Which means that there is absolutely no need for LDL, or anything else, to be absorbed through the endothelium lining the arteries, as it can get in from ‘behind’, so to speak. Which takes me back to my first question here. Why would endothelial cells transport LDL past themselves, and into the artery wall behind – if LDL can perfectly easily get into the artery wall from the vasa vasorum? This truly would be an exercise in pointlessness.
I could go on, as I have only touched upon a small part of the complexity involved here. But I hope to have given you enough food for thought. Yes, you easily can make statements such as ‘Plaque formation is now recognized as an inflammatory process triggered by high levels of serum LDL that enter the coronary wall’. Certainly, if you say it fast enough, and do not think about it, such a statement can seem reasonable.
However, if you start looking at the actual process required for LDL to travel into the arterial wall, you begin to realise that it is (with a healthy and intact endothelium) simply not possible. Or, if it is possible, it should be happening everywhere, in all arteries and veins. Not at discrete points.
At which point, you begin to realise that the cholesterol hypothesis, whilst is sounds superficially reasonable, requires mechanisms of action that just do not exist.
LDL cannot enter the arterial wall, at least not from the lumen of the artery, unless the endothelium has been damaged in some way. If you damage the endothelium, all hell breaks loose – and then we have a completely different story on our hands. One where LDL may have a role in plaque formation, or it may not, but it most certainly cannot be the primary role.

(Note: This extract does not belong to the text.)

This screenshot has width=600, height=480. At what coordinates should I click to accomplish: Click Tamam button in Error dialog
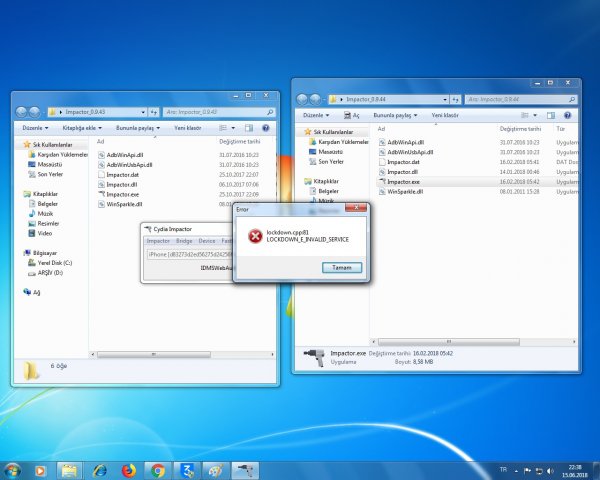(x=341, y=267)
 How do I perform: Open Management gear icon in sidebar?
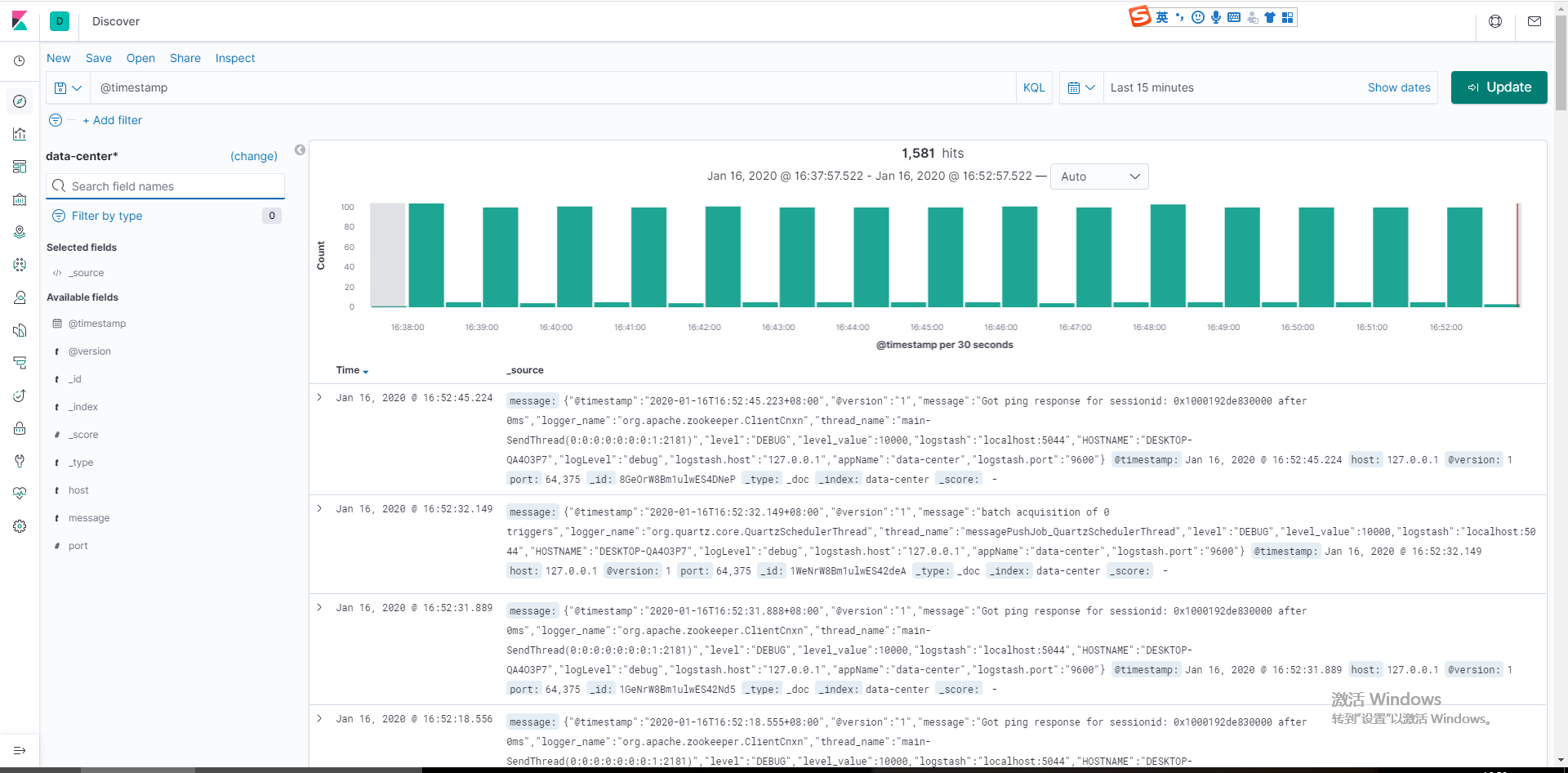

This is a conclusion that I arrived at a long time ago. Not, initially, because I set out to debunk the hypothesis. I simply wanted to understand how a raised LDL could cause atherosclerosis. ‘Because it does’, has never ever been a reply that I am happy to accept. In fact, nowadays I would translate this particular ‘because it does’ into ‘because it must.’ It must, because if LDL cannot pass through, or past, a healthy endothelium, the cholesterol hypothesis is wrong. And it can’t, so it is.
Now I have got that out of the system, I shall move on to look at what happens when you damage the endothelium. For that, logically, must be the first step in plaque formation.